Our CEO explores why rethinking health matters now more than ever and how community-powered approaches can reshape the future of healthcare.
The moment that sparked a quiet revolution
In the summer of 2022, we were deeply inspired by a document from New Local – A Community-Powered NHS co-authored by Adam Lent, Grace Pollard and Jessica Studdert. The principles of community powered health were a clarion call for Here, triggering a quiet revolution in how we delivered our services.
A series of conversations in our clinical teams led to a series of startling innovations across our services, that New Local helped us to take to a wider audience. Our Community Appointment Days approach pioneered in the spring of 2023 is now unquestionably one of our most impactful innovations in delivering healthcare services. More than 120 providers across the UK have now engaged with Community Appointment Days – either adopting the model or actively exploring how to replicate it, changing our expectations of where and how healthcare should be delivered. So, when Adam says what he has written now is the most important thing since then, it’s time for us to take a look.
A healthcare approach based on traditional telling, doing, treating needs a radical rethink
Doing with, not doing to
Doing With: Reinventing Public Services In A Time Of Crisis | The King’s Fund speaks clearly to the challenge of our time – and today we are already in lock step with the approach outlined. Since the earliest days of our services for people with long term conditions we have built in patient leadership. Our staff now known as ‘Health Builders’ are a critical part of our infrastructure – people with lived experience who design and deliver services with the community, enabling the ‘do with’ approach that is so critical to our wider public service reform.
Why healthcare needs a rethink
Nowhere is this more critical than in healthcare. Given 80% of the determinants of health are not related to access to healthcare, a healthcare approach based on traditional telling, doing, treating needs a radical rethink – particularly when it comes to the upstream shift to prevention set out in the ten-year plan. Now, compared to when the NHS was founded, 65% of NHS spending is on long term health conditions.

From treatment to management
What this means is the treatment paradigm needs to shift. For at least 65% of the time, we need to be focused on and enabling ‘management’ over treatment. That means a deep collaboration – led by the citizen, to understand how they want to manage their health condition and integrate this management approach into their daily life, to make sure they have the life that matters to them.
The language of healthcare: time for a rewrite
This frame does not feel shocking to me, and yet the implicit rules that underpin how we deliver healthcare suggest that this approach will be deeply radical. Nowhere is this more present than in the language we use to describe healthcare interactions. We ‘consult, prescribe, treat, review, discharge’. Patients ‘wait, present, comply, disengage or DNA’. We talk in acronyms and euphemisms, about CVD, COPD, CVA, about activation levels, health literacy, risk factors and the ‘hard to reach’.

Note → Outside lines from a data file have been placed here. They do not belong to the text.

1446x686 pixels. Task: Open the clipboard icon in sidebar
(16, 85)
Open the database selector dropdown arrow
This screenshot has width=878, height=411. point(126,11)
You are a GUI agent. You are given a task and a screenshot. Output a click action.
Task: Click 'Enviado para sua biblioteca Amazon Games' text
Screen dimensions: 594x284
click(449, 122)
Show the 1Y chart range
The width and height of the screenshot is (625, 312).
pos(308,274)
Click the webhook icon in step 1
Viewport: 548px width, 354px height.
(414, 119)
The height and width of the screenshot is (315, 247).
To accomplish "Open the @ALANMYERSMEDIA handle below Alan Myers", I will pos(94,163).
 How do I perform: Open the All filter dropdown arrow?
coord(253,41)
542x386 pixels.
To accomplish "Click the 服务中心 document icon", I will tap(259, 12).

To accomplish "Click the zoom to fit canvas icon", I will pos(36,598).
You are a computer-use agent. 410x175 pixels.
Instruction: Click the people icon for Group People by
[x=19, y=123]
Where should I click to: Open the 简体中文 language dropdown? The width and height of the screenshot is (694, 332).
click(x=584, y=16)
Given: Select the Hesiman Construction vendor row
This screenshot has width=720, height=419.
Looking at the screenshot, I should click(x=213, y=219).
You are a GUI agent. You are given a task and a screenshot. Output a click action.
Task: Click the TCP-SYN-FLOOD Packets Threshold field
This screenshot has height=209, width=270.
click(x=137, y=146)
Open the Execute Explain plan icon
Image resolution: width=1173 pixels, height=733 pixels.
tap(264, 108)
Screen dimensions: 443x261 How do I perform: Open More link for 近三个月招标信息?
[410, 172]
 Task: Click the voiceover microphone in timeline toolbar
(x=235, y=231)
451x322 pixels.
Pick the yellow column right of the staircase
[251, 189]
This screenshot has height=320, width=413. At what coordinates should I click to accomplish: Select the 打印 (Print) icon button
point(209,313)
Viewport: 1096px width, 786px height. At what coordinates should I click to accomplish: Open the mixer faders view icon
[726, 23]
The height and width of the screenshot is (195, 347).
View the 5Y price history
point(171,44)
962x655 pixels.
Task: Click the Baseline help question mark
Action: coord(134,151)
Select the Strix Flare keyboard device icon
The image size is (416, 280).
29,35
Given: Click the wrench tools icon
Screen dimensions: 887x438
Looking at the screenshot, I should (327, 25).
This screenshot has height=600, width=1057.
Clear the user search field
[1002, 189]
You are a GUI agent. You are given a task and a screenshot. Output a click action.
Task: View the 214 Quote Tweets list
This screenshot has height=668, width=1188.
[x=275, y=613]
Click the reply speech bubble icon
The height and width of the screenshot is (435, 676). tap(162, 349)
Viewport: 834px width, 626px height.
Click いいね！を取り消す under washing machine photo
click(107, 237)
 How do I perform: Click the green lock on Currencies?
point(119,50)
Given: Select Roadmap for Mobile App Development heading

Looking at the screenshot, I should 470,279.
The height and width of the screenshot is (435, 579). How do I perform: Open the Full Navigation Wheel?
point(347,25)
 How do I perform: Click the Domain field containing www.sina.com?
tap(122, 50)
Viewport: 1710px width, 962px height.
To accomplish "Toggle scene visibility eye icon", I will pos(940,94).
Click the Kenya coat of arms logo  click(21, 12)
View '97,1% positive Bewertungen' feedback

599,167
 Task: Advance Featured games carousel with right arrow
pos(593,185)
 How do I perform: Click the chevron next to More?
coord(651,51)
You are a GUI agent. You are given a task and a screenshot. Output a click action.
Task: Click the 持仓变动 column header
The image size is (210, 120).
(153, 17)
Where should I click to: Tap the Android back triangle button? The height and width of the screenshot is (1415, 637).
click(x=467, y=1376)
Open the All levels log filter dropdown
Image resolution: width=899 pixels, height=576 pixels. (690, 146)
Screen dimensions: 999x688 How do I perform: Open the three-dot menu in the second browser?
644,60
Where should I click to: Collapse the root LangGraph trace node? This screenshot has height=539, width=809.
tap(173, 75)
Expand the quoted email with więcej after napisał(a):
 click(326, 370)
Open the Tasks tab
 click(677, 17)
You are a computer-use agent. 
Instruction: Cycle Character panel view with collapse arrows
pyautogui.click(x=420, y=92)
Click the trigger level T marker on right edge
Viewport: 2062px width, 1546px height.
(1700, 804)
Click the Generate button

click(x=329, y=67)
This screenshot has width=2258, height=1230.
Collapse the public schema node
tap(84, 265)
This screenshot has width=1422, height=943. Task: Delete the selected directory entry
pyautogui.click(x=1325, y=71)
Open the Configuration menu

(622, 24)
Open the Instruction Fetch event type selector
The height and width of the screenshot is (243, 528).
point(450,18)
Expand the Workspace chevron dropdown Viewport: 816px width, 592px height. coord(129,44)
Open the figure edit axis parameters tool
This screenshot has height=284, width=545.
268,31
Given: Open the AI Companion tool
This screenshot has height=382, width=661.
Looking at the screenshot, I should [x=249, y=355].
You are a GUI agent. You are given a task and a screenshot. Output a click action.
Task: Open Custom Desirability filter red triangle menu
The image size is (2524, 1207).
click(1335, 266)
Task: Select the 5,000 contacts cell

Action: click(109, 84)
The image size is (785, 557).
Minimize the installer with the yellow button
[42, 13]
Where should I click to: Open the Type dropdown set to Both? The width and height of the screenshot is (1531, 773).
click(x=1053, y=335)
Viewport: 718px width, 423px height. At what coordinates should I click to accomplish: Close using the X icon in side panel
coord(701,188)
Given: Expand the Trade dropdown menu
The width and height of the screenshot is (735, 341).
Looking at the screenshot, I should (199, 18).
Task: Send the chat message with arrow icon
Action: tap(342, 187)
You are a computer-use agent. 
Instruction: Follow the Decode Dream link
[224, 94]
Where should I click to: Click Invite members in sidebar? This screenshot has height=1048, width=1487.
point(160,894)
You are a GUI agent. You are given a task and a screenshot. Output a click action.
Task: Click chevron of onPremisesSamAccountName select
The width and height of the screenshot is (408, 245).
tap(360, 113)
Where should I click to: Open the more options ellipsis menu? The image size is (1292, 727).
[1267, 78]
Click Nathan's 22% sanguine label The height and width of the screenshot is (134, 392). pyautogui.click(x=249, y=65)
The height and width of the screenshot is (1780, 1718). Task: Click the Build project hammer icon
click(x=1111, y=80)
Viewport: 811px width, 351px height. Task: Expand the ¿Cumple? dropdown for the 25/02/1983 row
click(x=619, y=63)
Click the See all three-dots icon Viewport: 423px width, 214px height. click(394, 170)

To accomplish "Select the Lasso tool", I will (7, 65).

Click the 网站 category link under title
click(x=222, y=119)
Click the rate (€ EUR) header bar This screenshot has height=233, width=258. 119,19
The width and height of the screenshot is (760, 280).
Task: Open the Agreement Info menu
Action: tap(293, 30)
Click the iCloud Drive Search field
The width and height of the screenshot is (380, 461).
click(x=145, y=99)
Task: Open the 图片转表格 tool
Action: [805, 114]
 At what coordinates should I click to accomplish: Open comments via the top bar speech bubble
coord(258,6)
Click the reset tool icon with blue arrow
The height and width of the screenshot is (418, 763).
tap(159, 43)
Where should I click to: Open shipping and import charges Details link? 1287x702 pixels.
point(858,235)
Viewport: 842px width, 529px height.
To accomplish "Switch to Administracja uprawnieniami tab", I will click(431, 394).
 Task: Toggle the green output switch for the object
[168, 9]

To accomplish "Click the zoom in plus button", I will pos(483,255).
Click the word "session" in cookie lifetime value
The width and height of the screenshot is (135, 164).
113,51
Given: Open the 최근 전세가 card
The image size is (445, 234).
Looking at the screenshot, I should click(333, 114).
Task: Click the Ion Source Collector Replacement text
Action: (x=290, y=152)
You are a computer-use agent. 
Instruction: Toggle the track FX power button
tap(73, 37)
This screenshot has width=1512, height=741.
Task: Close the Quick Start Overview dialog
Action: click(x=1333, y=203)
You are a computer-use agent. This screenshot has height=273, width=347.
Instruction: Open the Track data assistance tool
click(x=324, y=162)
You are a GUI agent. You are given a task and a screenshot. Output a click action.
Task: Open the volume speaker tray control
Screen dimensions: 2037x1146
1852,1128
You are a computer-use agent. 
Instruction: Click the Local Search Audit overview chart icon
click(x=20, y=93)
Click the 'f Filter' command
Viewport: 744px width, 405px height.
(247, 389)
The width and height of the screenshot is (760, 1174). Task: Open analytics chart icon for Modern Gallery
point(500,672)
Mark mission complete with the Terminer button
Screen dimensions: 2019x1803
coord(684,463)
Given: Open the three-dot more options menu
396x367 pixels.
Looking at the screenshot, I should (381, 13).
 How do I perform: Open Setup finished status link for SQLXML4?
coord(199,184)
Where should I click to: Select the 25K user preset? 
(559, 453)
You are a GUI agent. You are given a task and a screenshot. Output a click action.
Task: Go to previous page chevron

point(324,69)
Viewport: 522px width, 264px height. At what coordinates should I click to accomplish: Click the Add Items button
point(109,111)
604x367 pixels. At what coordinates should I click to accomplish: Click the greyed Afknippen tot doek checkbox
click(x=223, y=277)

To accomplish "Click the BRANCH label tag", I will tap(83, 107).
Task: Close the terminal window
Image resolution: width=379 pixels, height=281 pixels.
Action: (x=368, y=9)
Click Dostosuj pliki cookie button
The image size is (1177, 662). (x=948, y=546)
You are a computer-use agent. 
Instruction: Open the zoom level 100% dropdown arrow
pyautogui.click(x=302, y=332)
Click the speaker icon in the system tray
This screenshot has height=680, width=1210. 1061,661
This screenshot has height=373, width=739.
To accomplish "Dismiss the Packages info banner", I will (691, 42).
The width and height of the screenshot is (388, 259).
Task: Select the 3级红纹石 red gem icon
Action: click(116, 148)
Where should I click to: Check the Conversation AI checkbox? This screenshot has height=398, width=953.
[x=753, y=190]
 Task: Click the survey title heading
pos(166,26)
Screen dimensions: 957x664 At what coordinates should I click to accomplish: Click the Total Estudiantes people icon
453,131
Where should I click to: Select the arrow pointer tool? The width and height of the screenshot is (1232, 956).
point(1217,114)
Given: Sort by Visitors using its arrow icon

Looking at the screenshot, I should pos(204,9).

We treat episodically, with little view of the whole person or their whole lifespan.
Listening with curiosity, humility, and a willingness to let go of assumptions is a radical act, one that can unlock different outcomes.
From patient to person
We ask if they are taking their prescribed medication daily, not if they are walking, talking to others, living in a place they can call home with good work, good friends and a good life.
Only rarely do we connect as humans, acknowledge what matters most, and work together to enable it to happen. Joy, connection, quality of life do not show up in our lists of key performance indicators or our measures of productivity.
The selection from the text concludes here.